Однако все на свете кончается: и шестая чашка подслащенного медом мате, и ожидание отца. Наркобарон в отнюдь не в переносном смысле отворил ногой тяжелую стеклянную дверь в ресторан и вошел, отирая красным платком раскаленный лоб. Он был все еще красив той греческой красотой, которая встречалась иной раз на Крите и Корфу и немедленно вывозилась в Голливуд даже при полном отсутствии актерских данных. У отца таковые данные точно были, но он берег себя не для кино, это Рейгану хватило президентского кресла, у Константина Ласкариса замах был повыше. К тому же дело его было не личное, он считал обустройство Третьего Рима чем-то вроде семейного бизнеса.
Долметчер встретил его не на пороге, где встречал только князя, но в пяти шагах и приветливо улыбнулся. Дальше воспоследовали совершенно славянские тройные обнимашки, хотя у обоих капли крови славянской не было. Отец заметил сына, сделал знак, и вместе со свитой всю группу отвели в отдельный кабинет с приоткрытой верандой. Вентиляторы под потолком и на полу надрывались, перемешивая раскаленный воздух. Но Василий знал: здесь прослушивать не будут. Отец платил ресторатору столько, что тот при всей неподкупности питал к нему теплые чувства.
Покуда все рассаживались, отирали лица, выдыхали и снова вдыхали, ругались и кашляли, Василий пересчитал присутствующих. Справа и слева от отца устроились те, кого тот именовал своими «правой и левой рукой»: глава контрразведки, рязанский следователь Рэм Выродков, и банкир отца, живший под скорее всего вымышленным именем Леонида Крутозыбкова.
Обоим было лет по пятьдесят, оба были верны отцу, как немецкие овчарки, и с обоими Василий никому не посоветовал бы выяснять отношения в тесном переулке. Первый был патентованный русак с лысеющей макушкой и намеком на похмелье в глазах, — понятно, напускным; второй, рыжий — видимо, одессит, в котором оказалось намешано кровей со всей Восточной Европы. Леонид всем своим видом говорил: «Я рад бы врать, да не умею», что как раз и было враньем, но больно уж откровенным и порой ему вредило. Однако ломбокскими деньгами отца он заведовал отлично, много не воровал, Константин этому удивлялся: может ведь и больше брать, что ж не берет? Не понять было уроженцу Корфу загадочную душу одессита.

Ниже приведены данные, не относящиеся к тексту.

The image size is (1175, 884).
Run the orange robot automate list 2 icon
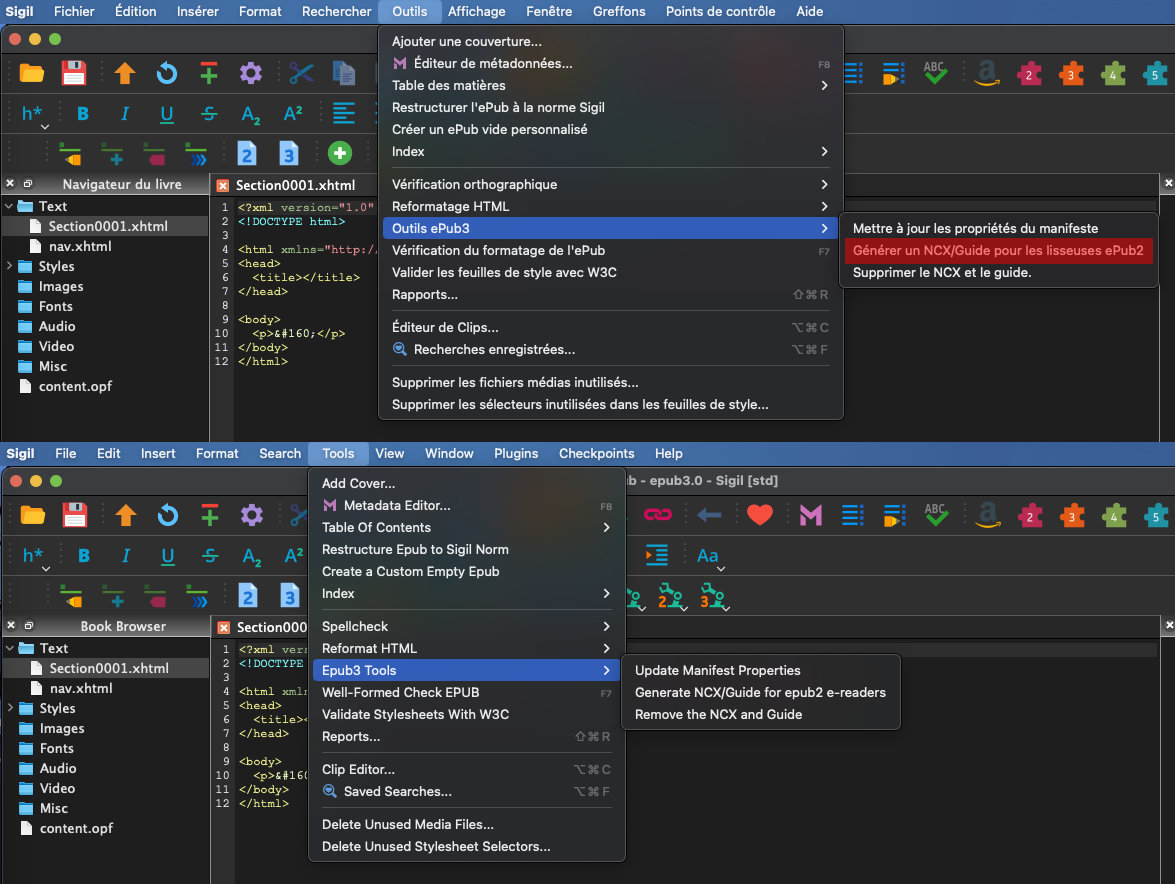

Еще один человек в свите отца был куда моложе, он был почти точным ровесником Василия и заслуживал внимания. Голубоглазый блондин с сильно итальянизированной внешностью был бы, может, и красив, но лицо его искажала отчасти азиатская, если не палеоазиатская угловатость. Сам Елим Павлович Высокогорский, князь Сан-Донато, любил поминать какую-то свою тунгусскую прабабку, которую и по имени-то не знал. Имя забылось, а прабабка все смотрела на мир голубыми глазами правнука.

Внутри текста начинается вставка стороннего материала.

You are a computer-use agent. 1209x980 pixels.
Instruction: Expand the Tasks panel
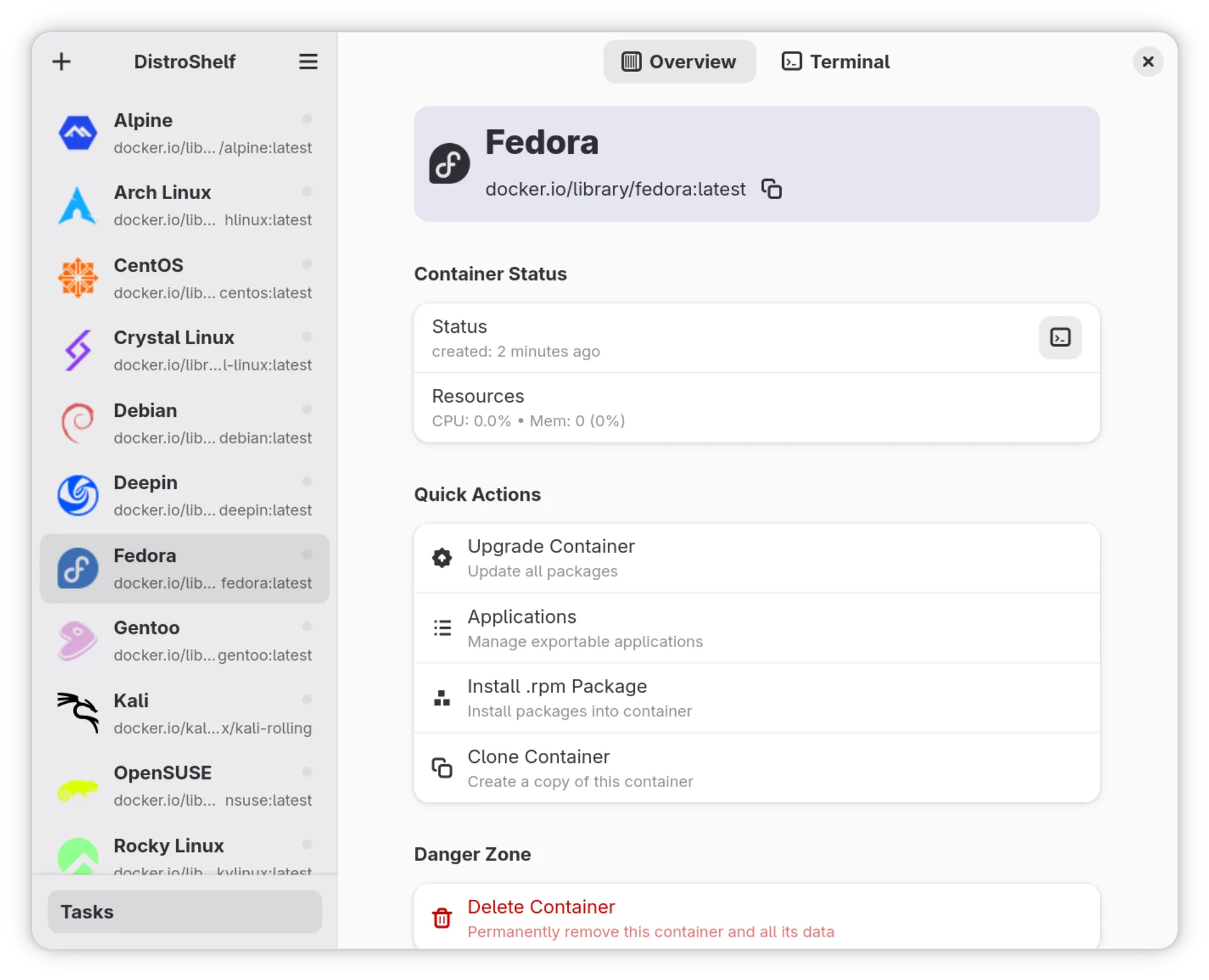pos(185,911)
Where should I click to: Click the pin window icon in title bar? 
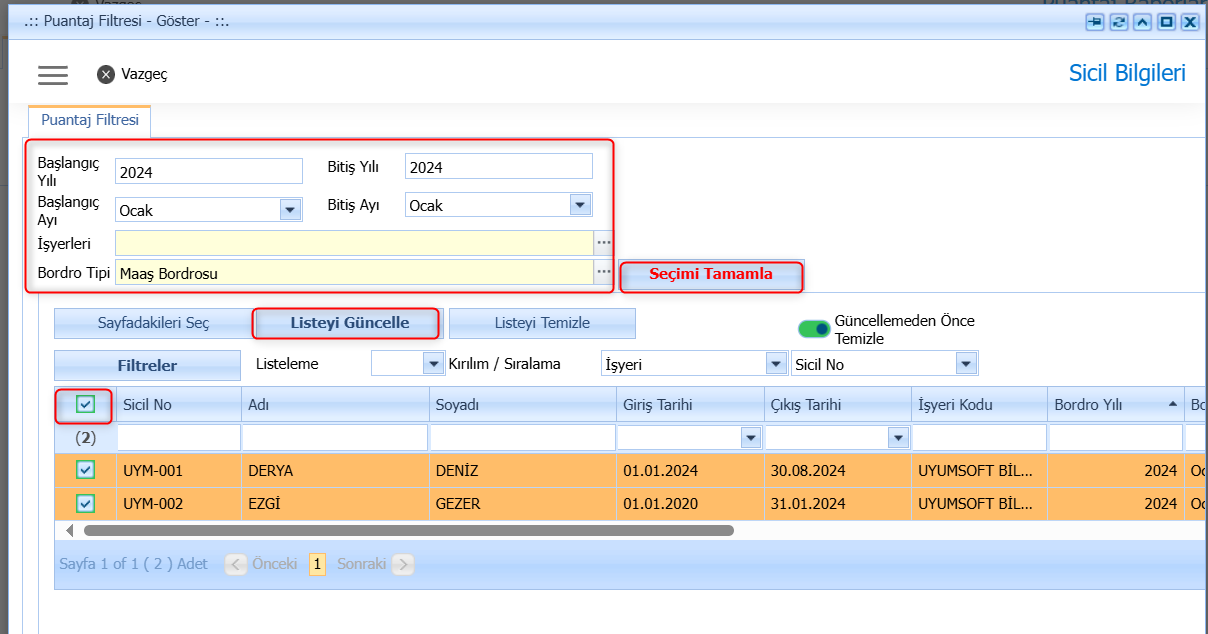pyautogui.click(x=1095, y=21)
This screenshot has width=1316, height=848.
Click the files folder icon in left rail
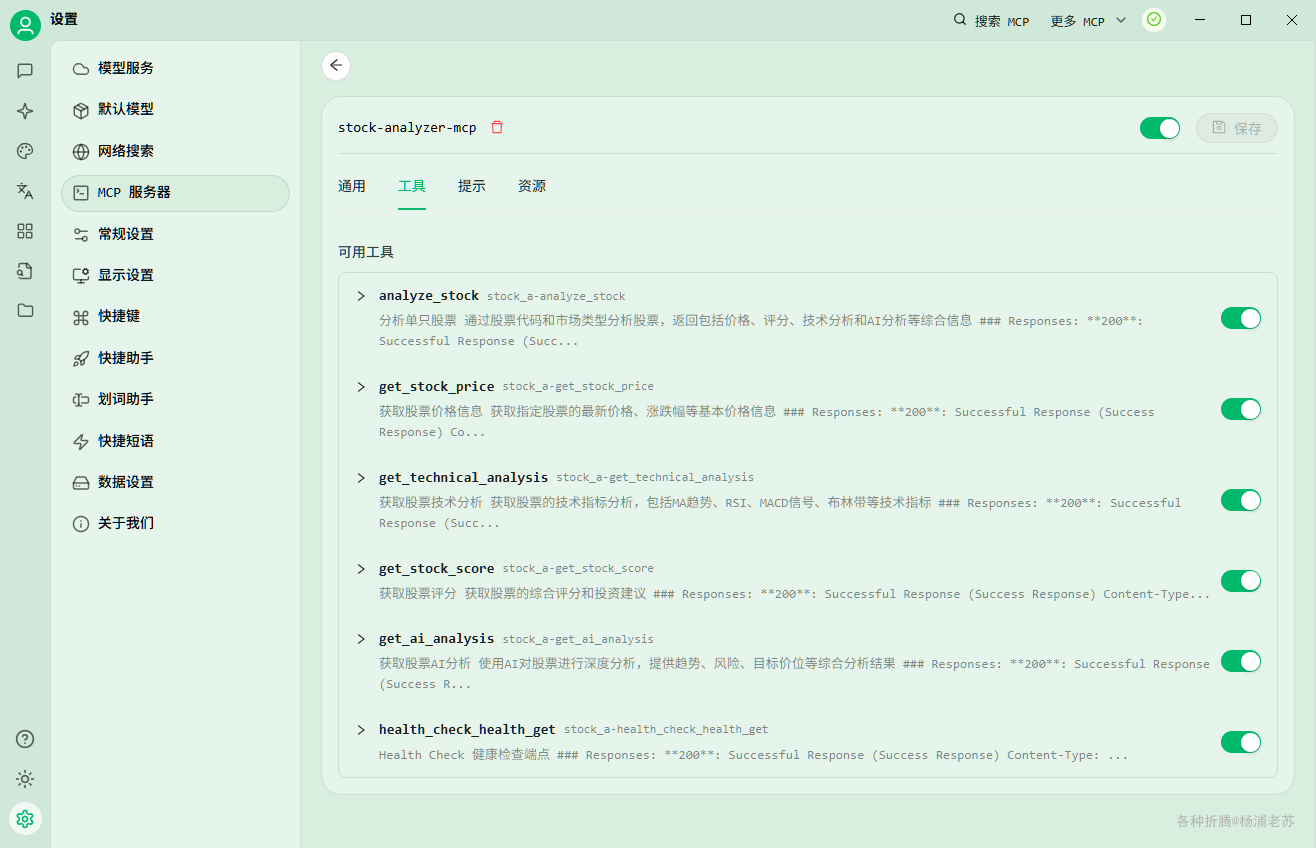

Он был потомком богатейшей династии уральских промышленников, буквально не знавших, куда деньги девать. Они жили в России и в Европе, где хотели, женились на ком хотели, прикупали земли и дворцы, но однажды двоюродный прадед нынешнего царя сыграл злую шутку с двоюродным прапрадедом Елима — Анатолием Елимовичем. Не будучи в силах запретить ему именоваться купленным титулом итальянского князя Сан-Донато, император рассвирепел, — из-за того, что Высокогорский откровенно выводил из России огромные суммы, — и объявил: «Вот пусть он только там князем и будет» — и выслал его из России.
Дальнейшая судьба рода Высокогорских, длинный ряд Павлов и Анатолиев, а также Елимов и Эсперов, традиционных в этом семействе имен, не вместилась бы и в толстый том. Наверное, сидевший за столом молодой человек со странной внешностью даже не был старшим в роду, однако титул князя Сан-Донато носил подтверждаемым и законным образом, а поскольку род его не нравился Романовым — он по определению должен был устраивать Ласкарисов. Он и устраивал. Как и его двоюродный брат Эспер Эсперович Высокогорский, не князь, но человек тоже полезный, востоковед с хорошим образованием, нередко выполнявший в Москве некие поручения Константина Ласкариса. Уж какое мог будущий император к себе дворянство приблизить, такое и приближал. В любом случае триста лет Высокогорские дворянами точно числились: их ружья некогда приглянулись основателю Петербурга в Туле, ну, а дальше было то, что было. Елим Высокогорский рассматривался Ласкарисом-старшим как будущий предводитель российского дворянства.
Кроме них присутствовал, разумеется, и владелец ресторана, всем видом демонстрировавший готовность хоть сейчас подать к столу тушеного тюленя-монаха, даже если он в Адриатике последний, а если очень надо, так и вовсе изловить монаха-доминиканца, приволочь в «Доминик», и через часок — «кушать подано!».